Aveva solo tredici anni l’italo-americano John Francis Bongiovi quando iniziò a suonare piano e chitarra, suonando principalmente le canzoni del suo autore preferito, cioè Elton John, strana coincidenza ma lo era anche per Joey Tempest, e ne aveva sedici quando, presso il liceo in cui studiò, avvenne l’incontro con David Rashbaum, incontro che avrebbe cambiato la vita di entrambi. Inizialmente i due ancora minorenni mettono su una cover band che gira per i locali del New Jersy, fin quando nel 1982 Jon ha la possibilità di lavorare ai Power Station Studios, lo studio di registrazione di cui era comproprietario suo cugino Tony Bongiovi, dove ebbe l’occasione di registrare alcuni demo, tra i quali Runaway, da lui scritta due anni prima, registrata con l’ausilio di affermati musicisti come Roy Bittan (già con Bruce Springsteen e Dire Straits) alle tastiere o Tim Pierce alla chitarra, e con cui vinse un concorso indetto da una radio locale. Ma Jon e David volevano fondare un loro gruppo, così nel 1983 la formazione dei Bon Jovi si completa con l’ingresso del batterista Tico Torres, che aveva già collaborato con grandi della musica come Miles Davis e Chuck Berry, Alec John Such e Richie Sambora, chitarrista in gruppi minori ed ultimo arrivato dopo una lunga ricerca che vide in quel ruolo anche Dave Sabo, futuro chitarrista degli Skid Row.

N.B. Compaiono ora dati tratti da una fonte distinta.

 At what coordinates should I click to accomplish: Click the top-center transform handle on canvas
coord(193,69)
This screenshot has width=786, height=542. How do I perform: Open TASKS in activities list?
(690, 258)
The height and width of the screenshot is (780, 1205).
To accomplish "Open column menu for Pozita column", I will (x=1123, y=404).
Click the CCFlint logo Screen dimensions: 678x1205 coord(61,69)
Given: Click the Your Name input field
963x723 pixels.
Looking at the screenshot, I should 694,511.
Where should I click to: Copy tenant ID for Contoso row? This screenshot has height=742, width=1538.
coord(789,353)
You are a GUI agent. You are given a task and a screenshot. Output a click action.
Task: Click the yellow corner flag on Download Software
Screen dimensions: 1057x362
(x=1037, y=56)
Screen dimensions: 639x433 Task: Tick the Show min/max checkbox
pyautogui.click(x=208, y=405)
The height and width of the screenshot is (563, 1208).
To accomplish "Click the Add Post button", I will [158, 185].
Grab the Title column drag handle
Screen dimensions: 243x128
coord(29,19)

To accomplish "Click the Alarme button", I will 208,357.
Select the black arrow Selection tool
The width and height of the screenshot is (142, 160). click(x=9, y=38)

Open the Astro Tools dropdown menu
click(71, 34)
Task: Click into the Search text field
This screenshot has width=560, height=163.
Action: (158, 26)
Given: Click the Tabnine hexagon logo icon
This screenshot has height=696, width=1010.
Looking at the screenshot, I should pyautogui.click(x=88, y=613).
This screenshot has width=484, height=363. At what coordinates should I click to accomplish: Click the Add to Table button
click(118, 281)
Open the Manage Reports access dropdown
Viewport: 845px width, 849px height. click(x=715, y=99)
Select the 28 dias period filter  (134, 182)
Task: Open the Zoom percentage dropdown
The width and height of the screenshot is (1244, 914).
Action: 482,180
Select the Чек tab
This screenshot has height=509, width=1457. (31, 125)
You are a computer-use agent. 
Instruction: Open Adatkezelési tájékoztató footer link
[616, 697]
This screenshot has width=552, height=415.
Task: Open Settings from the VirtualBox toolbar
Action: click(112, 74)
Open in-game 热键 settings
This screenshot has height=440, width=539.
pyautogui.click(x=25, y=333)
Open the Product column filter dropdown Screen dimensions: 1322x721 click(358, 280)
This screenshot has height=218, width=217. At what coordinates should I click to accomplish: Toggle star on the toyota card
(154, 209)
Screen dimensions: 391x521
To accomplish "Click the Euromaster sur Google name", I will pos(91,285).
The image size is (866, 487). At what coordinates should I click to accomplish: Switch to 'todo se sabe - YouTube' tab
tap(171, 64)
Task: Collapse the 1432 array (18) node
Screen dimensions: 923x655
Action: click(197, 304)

Nel 1984, in piena era Glam Metal, esce così l’omonimo debutto del combo del New Jersey, che proprio in quella corrente inizia a muovere i primi passi, trovando la sua massima fonte d’ispirazione sia nell’Hard dei vari Van Halen, Scorpions, Def Leppard e Nazareth sia nel Melodic Rock dei Survivor, infatti i novi brani contenuti nel platter in questione si presentano energici e trascinanti, facendo presa su melodie pompose e cromate, chorus di sicura presa ed una forte attitudine radiofonica. Ad aprire il lavoro è proprio Runaway, tra i pezzi più indicativi della spregiudicatezza dei primi Bon Jovi, selvaggio ed adrenalinico, melodico e trascinante, con un refrain che non rischia certo di passare inosservato nemmeno ad un primo ascolto, Roulette non sarà invece annoverata tra le migliori composizioni bonjoviane, ma era comunque un graffiante brano che non sfigurava di certo di fronte ad altri simili pezzi dell’epoca, mentre la bellissima cover She Don't Know Me inaugura la versione più AOR e di chiara derivazione Survivor dei primi Bon Jovi. E’ ancora Hard graffiante e trascinante con Shot Through The Heart e Breakout, altri due indimenticabili pezzi della loro discografia degli esordi, e nel mezzo di questi la ballad Love Lies, introdotta da Rashbaum ed interpretata magistralmente dal singer, non certo il meglio che il gruppo del New Jersey ha saputo donare in tali termini ma comunque indicativa delle potenzialità compositive di Jon e compagni. Burning For Love, che fu anche singolo per il paese del Sol Levante, e la conclusiva Get Ready seguono la stessa scia delle varie Breakout e Shot Through The Heart, pur assestandosi su livelli minori, mentre Come Back è un altro magnifico esempio di quanto l’attitudine AOR e radiofonica dei Survivor influenzasse lo stile dell’esordio bonjoviano.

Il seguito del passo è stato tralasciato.